BJP may appoint an OBC leader as party chief in Uttar Pradesh
The Bharatiya Janata Party (BJP) is considering another change of guard in Uttar Pradesh, and may appoint an Other Backward Class (OBC) politician as the party’s president
The Bharatiya Janata Party (BJP) is considering another change of guard in Uttar Pradesh, and may appoint an Other Backward Class (OBC) politician as the party’s president in the country’s most populous state ahead of next year’s general election, a leader familiar with the plan said.

“This was discussed during (BJP president) Amit Shah’s visit to Uttar Pradesh last week,” the leader said on condition of anonymity. “A call is yet to be taken.”
The move is being considered as part of an effort by the BJP to keep its support among OBC communities intact and compensate for any sense of under-representation among them in a state where the chief minister, Yogi Adityanath, is a Thakur with his support base concentrated in and around Gorakhpur in eastern Uttar Pradesh.
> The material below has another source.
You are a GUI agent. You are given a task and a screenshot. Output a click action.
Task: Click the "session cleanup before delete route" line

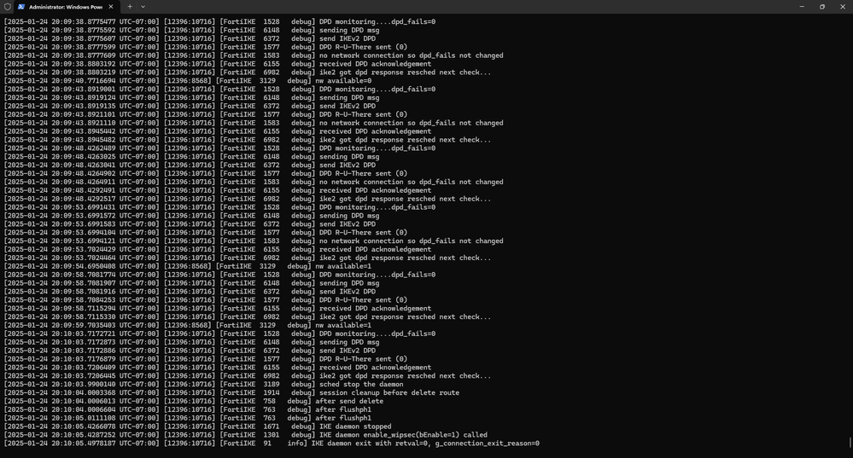(389, 393)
The incumbent BJP chief in UP is Mahendra Pandey, a Lok Sabha MP from Chandauli and former junior minister of human resource development (HRD) in the Narendra Modi government. Pandey is a Brahmin and comes from the Poorvanchal region. Chandauli is a district adjacent to Varanasi, Prime Minister Narendra Modi’s constituency.
“Pandey could be chosen for a Raj Bhavan assignment if he is replaced,” a second leader said.
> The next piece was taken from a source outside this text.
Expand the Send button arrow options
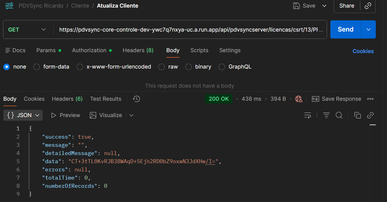Viewport: 387px width, 202px height. (369, 29)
The first leader said Uttar Pradesh transport minister Swatantradev Singh, a confidant of Amit Shah, could replace Pandey if the party opts for an organisational change in the state .
Singh is a Kurmi leader from Bundelkhand, who also served as general secretary in the state unit of the party. Considered an organisation man, Singh was a contender for the state president’s post even earlier, but lost out to then Phulpur MP Keshav Prasad Maurya in April 2016.
After Maurya was appointed a deputy chief minister in the Adityanath government last year, Pandey replaced him in August as the president of Uttar Pradesh BJP.
“There is a feeling among backward leaders that they did not get much despite the community supporting the party in two elections --the 2014 Lok Sabha and 2017 assembly elections,” the first leader said.
OBCs make up 52-53% of UP’s population, of which the Yadavs account for about 8%. The BJP successfully wooed the non-Yadav OBC communities of Uttar Pradesh, in the 2014 Lok Sabha and 2017 assembly elections.
One-time arch rivals Samajwadi Party and Bhujan Samaj Party, which derive their support from the Dalits, minorities and a section of OBCs such as Yadavs, have tied up in Uttar Pradesh to challenge the BJP and snatched three key parliamentary seats -- Gorakhpur, Phulpur and Kairana, in recent by-elections.
The defeat in the by-polls set off alarm bells in the BJP’s central leadership.
“We will have to depend on the support from the backward communities to retain Uttar Pradesh in 2019,” the second leader said. “It may require a special gesture to woo them.”
The first leader said removing Pandey may not be considered an anti-Brahmin move, because Dinesh Sharma, another Brahmin leader, is already a deputy chief minister, and a couple of other important portfolio in the state government are with leaders from the upper caste community.
“Pandey does not have the reputation of being a Brahmin leader as such,” the first leader said.
Badri Narayan, an academic at the Allahabad-based G B Pant Institute of Social Sciences, “There are two explanations for it. It is driven by a desire to prevent an alienation and desertion of the OBC vote. Kurmi and Mauryas voted for the BJP in large numbers, and the appointment is a signal to the backward community. This is also driven by the concern about the SP-BSP alliance and its ability to make inroads into backwards. But in the process, the BJP will have to be careful not to alienate the Brahmin vote.”